Here is everything you need to know about Gouda and Provolone cheese:
Gouda is a Dutch cheese that originates from the Southern Netherlands. Contrary to popular belief, it’s not actually made in the city of Gouda.
It gets its name from the fact that a lot of the cheese is bought and sold there. “Gouda” itself is not a regionally protected name and it usually refers to the cheesemaking style rather than where it came from.
The only regionally protected gouda is “Noord-Hollandse Gouda”, which is truly Dutch and made with Dutch milk.
Then the water is removed, the cheese is shaped in a mold and brine is added. It’s then aged for at least a month, up to a year.
There are different ages of gouda, from young or new which are aged 4 weeks, to very old or very aged, which are aged for over a year (see mozzarella vs gouda).
Gouda needs to breathe, so you can’t wrap it tightly in plastic. Instead, wrap it loosely in plastic or parchment paper and store it in a warm part of the refrigerator (like the vegetable drawer).
Once exposed, it should last 2-3 weeks, if stored properly.
How does gouda taste and how do you eat it?
Gouda is typically nutty and sweet, having a caramel-like flavor. Younger goudas have a mild, sweet flavor, and a soft texture.
Older goudas are harder in texture, darker in color and have a nutty and buttery flavor that’s sharper than young gouda.
Gouda melts really well, so it’s a great choice to cook with. The younger the gouda, the better it melts because of young gouda’s soft and creamy texture.
If you’re looking for a way to kick your casserole up a notch, try melting some gouda on it. It’s also excellent in macaroni and cheese.
Gouda also pairs well with fruit and sweet wines because of its sweet caramel-like flavor notes.

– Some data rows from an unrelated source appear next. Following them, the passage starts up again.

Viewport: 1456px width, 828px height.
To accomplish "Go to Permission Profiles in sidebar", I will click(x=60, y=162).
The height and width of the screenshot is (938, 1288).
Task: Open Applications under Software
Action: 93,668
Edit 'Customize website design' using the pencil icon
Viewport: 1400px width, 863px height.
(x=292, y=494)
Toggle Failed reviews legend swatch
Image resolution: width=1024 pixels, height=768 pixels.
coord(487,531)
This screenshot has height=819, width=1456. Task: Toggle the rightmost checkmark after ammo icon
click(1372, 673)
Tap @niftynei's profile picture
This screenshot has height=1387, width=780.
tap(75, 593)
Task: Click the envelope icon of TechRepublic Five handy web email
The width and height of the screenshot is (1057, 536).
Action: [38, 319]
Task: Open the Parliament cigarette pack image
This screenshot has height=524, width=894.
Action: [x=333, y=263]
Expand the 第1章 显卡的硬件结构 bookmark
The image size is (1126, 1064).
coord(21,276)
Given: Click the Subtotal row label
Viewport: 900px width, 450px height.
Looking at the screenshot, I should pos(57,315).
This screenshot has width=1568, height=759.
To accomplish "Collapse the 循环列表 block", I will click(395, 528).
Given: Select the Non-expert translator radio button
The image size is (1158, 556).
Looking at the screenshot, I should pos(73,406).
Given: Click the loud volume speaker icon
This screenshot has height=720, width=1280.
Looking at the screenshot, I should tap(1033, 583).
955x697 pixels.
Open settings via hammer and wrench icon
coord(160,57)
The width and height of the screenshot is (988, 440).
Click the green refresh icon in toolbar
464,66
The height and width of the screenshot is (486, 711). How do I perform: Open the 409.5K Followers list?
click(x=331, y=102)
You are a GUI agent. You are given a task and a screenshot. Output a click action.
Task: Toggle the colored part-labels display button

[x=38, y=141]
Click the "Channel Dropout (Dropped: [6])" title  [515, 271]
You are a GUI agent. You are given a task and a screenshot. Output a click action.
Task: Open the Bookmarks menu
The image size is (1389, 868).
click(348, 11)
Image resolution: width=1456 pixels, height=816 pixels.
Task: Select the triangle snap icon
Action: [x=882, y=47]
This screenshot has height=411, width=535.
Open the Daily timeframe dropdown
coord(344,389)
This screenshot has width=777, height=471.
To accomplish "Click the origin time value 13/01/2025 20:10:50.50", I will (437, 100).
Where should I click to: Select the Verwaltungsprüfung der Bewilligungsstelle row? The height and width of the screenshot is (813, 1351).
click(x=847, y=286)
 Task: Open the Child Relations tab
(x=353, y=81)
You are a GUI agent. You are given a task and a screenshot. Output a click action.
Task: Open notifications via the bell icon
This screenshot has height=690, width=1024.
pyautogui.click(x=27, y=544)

Provolone is a cheese that originates from Italy. It’s considered a staple there, and it’s become a staple in Italian-American dishes, as well.
A type of processed Provolone was made popular in America when Philly Cheesesteaks became popular, and it has been known as a good sandwich cheese ever since.
Provolone is classified as “Pasta Filata”, or “pulled curd” cheese. This means that the cheese curds are literally pulled into bands of cheese.
The bands are shaped into wheels, then brined and aged.
There are three types of provolone, classified by their age or ingredients. There’s Provolone Dolcem which is aged 2-3 months, Provolone Piccante, which is aged longer than 4 months, and American Provolone, which is similar to Dolce.
Dolce has a mild, sweet taste and is white to yellow in color. Piccante has a sharper flavor due to the fact that it’s aged longer.
How does Provolone taste and how do you eat it?
It’s grainy and firm, yet smooth and creamy in texture.
It melts fairly easily due to the smooth, creaminess of the cheese. It’s salty, tangy and buttery, and all of those flavors make it an excellent addition to any sandwich.
Piccante is a little spicy, and the flavor really comes out when it’s melted. When used as a table cheese, it pairs well with red wine.
Nutritional Information & Comparison
Aside from flavor and texture, sometimes nutritional information can make a difference in deciding which cheese is best for your needs. The following information is based on 1 ounce serving sizes:
|Calories||99.7 kcal||98.3 kcal|
|Carbohydrates||0.6 g||0.6 g|
|Total Fat||7.7 g||7.5 g|
|Saturated Fat||4.9 g||4.8 g|
|Sodium||229 mg||245 mg|
|Cholesterol||31.9 mg||19.3 mg|
Which is better, Gouda or Provolone?
It’s really a matter of what you’re using the cheese in, how you’re eating it or personal preference.
If you’re looking for a sweet, nutty cheese to use in desserts, or with fruit, Gouda is probably the best choice for that situation.
If you’re looking for a salty, savory cheese to complement a sandwich, pair with red wine, or to melt on top of an Italian dish, Provolone is the way to go.
If you’re on a low-sodium diet, mozzarella is a good option (see why). If you’re watching your cholesterol, Provolone is probably the better choice.
Aside from those details, you should go buy some of both and taste them. Find out which cheese you prefer the taste of more. Once you’ve tasted it, it will be easier for you to determine what it will taste good in or with. It’s a lot easier than reading about how a cheese tastes and trying to figure it out from there.